Should Law Enforcement Be Able to Track a Cell Phone Using GPS Data With No Warrant?

The U.S. Court of Appeals for the Sixth Circuit says yes. Do you agree?

A ruling by the U.S. Court of Appeals for the Sixth Circuit — which consists of Kentucky, Michigan, Ohio and Tennessee — says there's no expectation of privacy when it comes to cell phone GPS data. 

The court ruled 2 to 1 on Tuesday that the Drug Enforcement Administration did not violate the Fourth Amendment in using cell phone data to track a suspect's whereabouts.

According to a Wall Street Journal law blog, agents used the GPS data from the suspect's throw-away phone to track him, and Melvin Skinner was arrested in 2006 at a rest stop in Texas in a motorhome filled with more than 1,100 pounds of marijuana. In appealing his conviction, Skinner argued the data emitted from his cell phone couldn’t be used because the DEA failed to obtain a warrant for it, which violated the Fourth Amendment.

Amendment IV: The right of the people to be secure in their persons, houses, papers, and effects, against unreasonable searches and seizures, shall not be violated, and no warrants shall issue, but upon probable cause, supported by oath or affirmation, and particularly describing the place to be searched, and the persons or things to be seized.
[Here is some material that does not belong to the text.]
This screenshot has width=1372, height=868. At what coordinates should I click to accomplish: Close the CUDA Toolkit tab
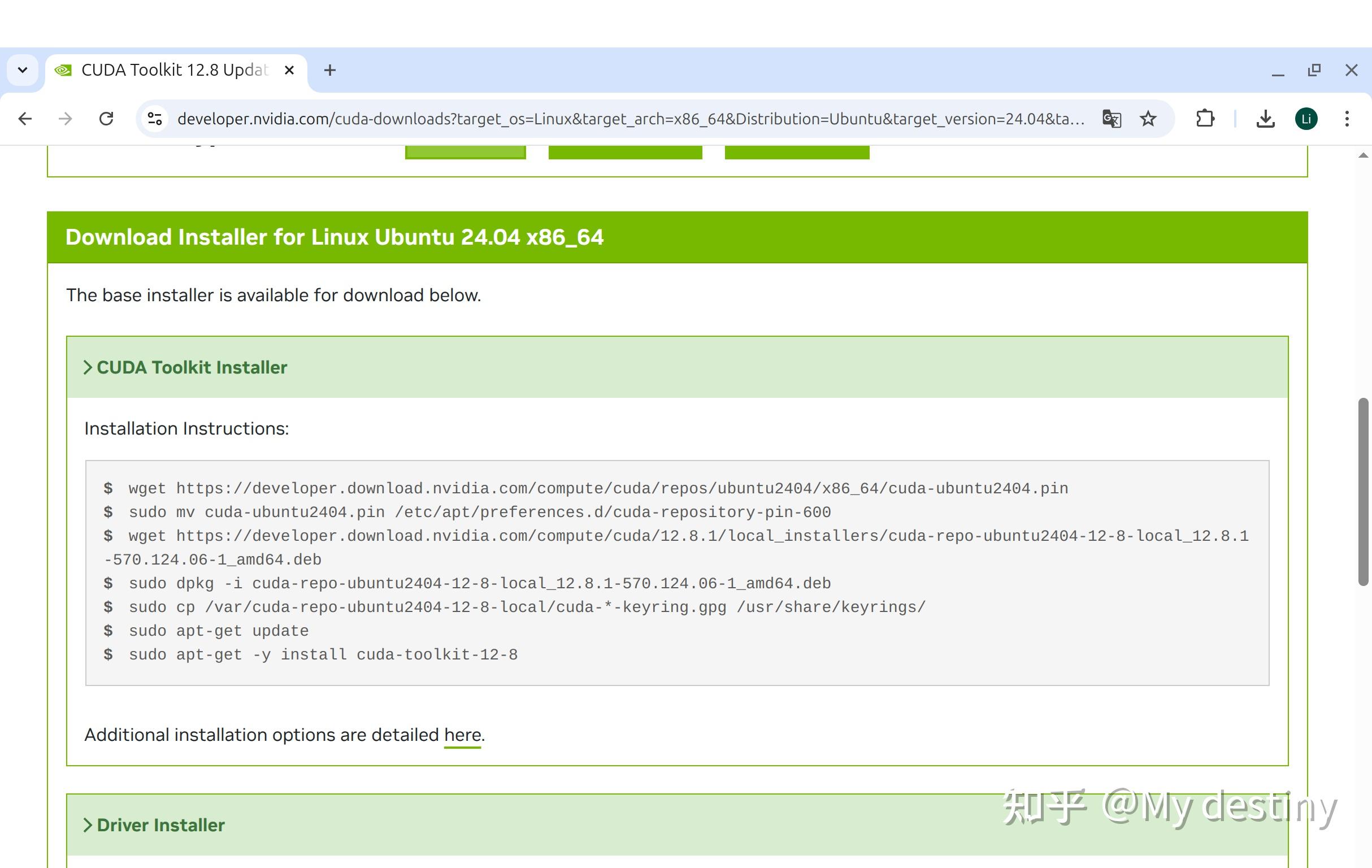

Judge John M. Rogers, writing for the majority, wrote: 

There is no Fourth Amendment violation because Skinner did not have a reasonable expectation of privacy in the data given off by his voluntarily procured pay-as-you-go cell phone. If a tool used to transport contraband gives off a signal that can be tracked for location, certainly the police can track the signal. The law cannot be that a criminal is entitled to rely on the expected untrackability of his tools. Otherwise, dogs could not be used to track a fugitive if the fugitive did not know that the dog hounds had his scent. A getaway car could not be identified and followed based on the license plate number if the driver reasonably thought he had gotten away unseen. The recent nature of cell phone location technology does not change this.  If it did, then technology would help criminals but not the police.

What do you think about the ruling by the U.S. Court of Appeals for the Sixth Circuit? Should law enforcement be required to obtain a warrant to track cell phone GPS data? Tell us in comments. 

R++ One of the Famous Dacula Crew August 15, 2012 at 09:54 PM
The 2nd won't be around at that point ... Without a warrant? No But the government is simply telling you NOW that ANY phone data has no expectation of privacy attached, by extension the internet too... Sadly, since communications are monitored - why would it? Notice the ever increasing number of interruptions related to weekly tests of the Civil Authority Alert Broadcast system? The creepiest being over 140 simultaneous channels of the SAME C SPAN feed for over 40 minutes. I think there’s a "real time" Tom Clancy novel here … (shutter) Stepping out for a roll of foil now.
Davidjr1215 August 16, 2012 at 12:43 PM
Who needs the Constitution anyway right? It is old fashioned and has nothing to do with todays totalitarian rulers in the White House. Who needs privacy? Its un Patriotic to expect privacy. If your an American citizen you do what your told and nothing more or less. Guilty unless your lucky enough to be proven innocent in todays society.
Tim August 20, 2012 at 10:53 PM
No, absolutely not without probably cause and a warrant!
ricky August 22, 2012 at 06:50 AM
yes if you are a bad guy the govt should be able to locate you. If you are a good guy then you have nothing to worry about.
Kevin Krans September 04, 2012 at 04:19 PM
Ricky, let's leave that kind of logic on Grandma's porch swing. Your exact reply is the #1 threat to losing ALL privacy. I know criminals are scary and we don't like them. Imagine a society where it's impossible to do anything criminal because you have zero privacy. Isn't that a little bit creepy to you? Or is that Utopia in your view?